Gabe raised his frosty beer bottle in a quiet salute. “I’m not going anywhere.”

Her eyelids fluttered and she launched into another story, reaching out now and again to touch his arm or adjust his shirt. He had ten years on her, at least, and flecks of gray in his hair, but Serafina either didn’t notice or it was what had drawn her to him in the first place.

Out on the open patio, with the music thumping and the night sky washed in the lights of Miami, she told him about the affair she’d had with her teacher at a culinary school, and how those months had inextricably connected exquisite food with exquisite sex in her mind.

Her copper eyes lit with mischief. “The chef here makes a seared shrimp with lechon asado risotto. Have you ever had it?”

Gabe arched an eyebrow. “No. Is it good?”

Serafina sipped at her caipirinha, looking up at him over the rim of the glass. “Exquisite.”

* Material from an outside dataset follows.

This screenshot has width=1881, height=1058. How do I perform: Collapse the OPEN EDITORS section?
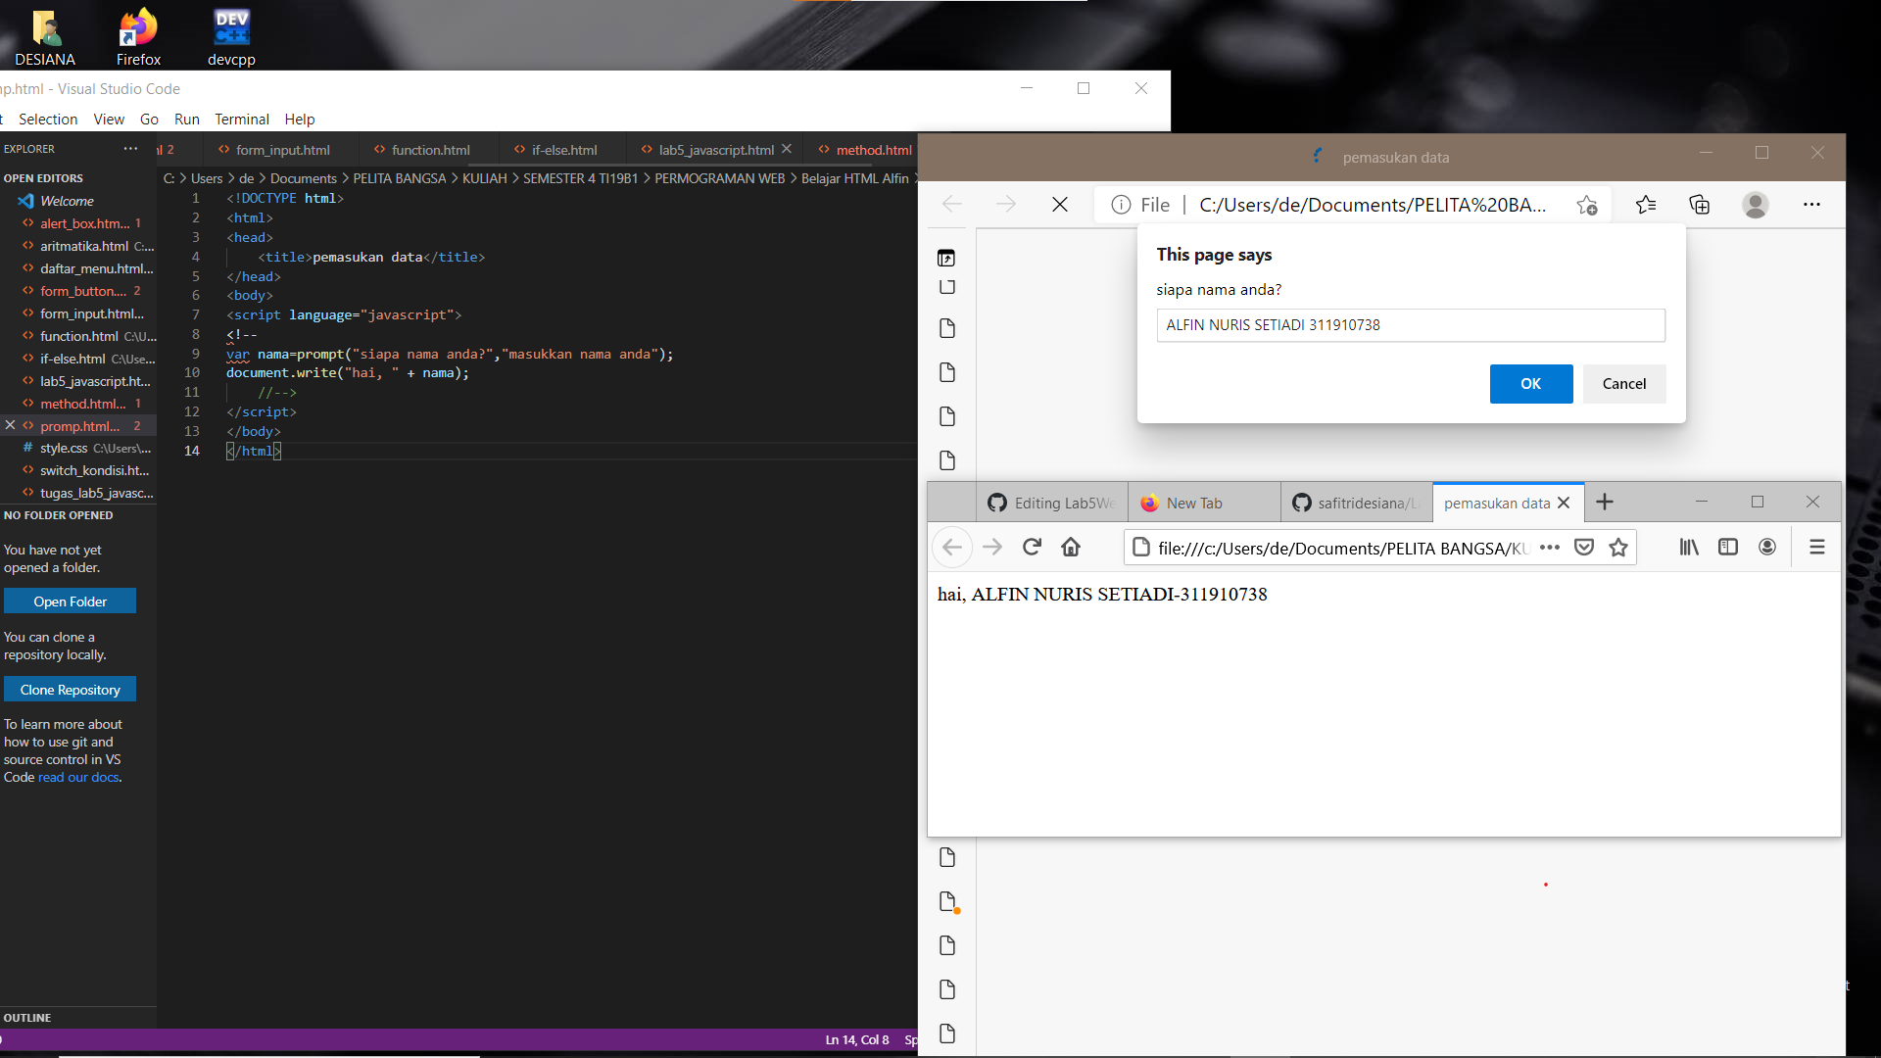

Gabe caught his breath. It felt like the space between them had just vanished, that he could slip the spaghetti straps of her dress off her shoulders and let it slide to the floor. The moment startled him with its intensity and he surprised himself with a small, soft laugh.

She pouted. “What’s funny?”

“Suddenly I’m very hungry.”

Reassured, she reached out to run her fingernails along his forearm, down to his wrist, then traced them across the back of his hand. “I know. Me, too. The thought of those shrimp has me salivating.”

“Can I buy you dinner?”

“I’d like that.”

Gabe smiled, took a sip from his beer, and reached down to take her hand, meaning to lead her off the patio, hoping to find a table in the restaurant but willing to settle for eating at the bar if it meant giving this woman what she craved. They threaded through the crowd on the patio, slid past the fountain, and a path opened up in front of them.

Maya stood just outside the door, scanning the crowd, eyes fierce. In a sleeveless peach blouse, black cotton pants, and heels, she seemed underdressed compared to the other women here, but no less beautiful.

And then she spotted Gabe, just as he tried to pull his hand away from Serafina’s.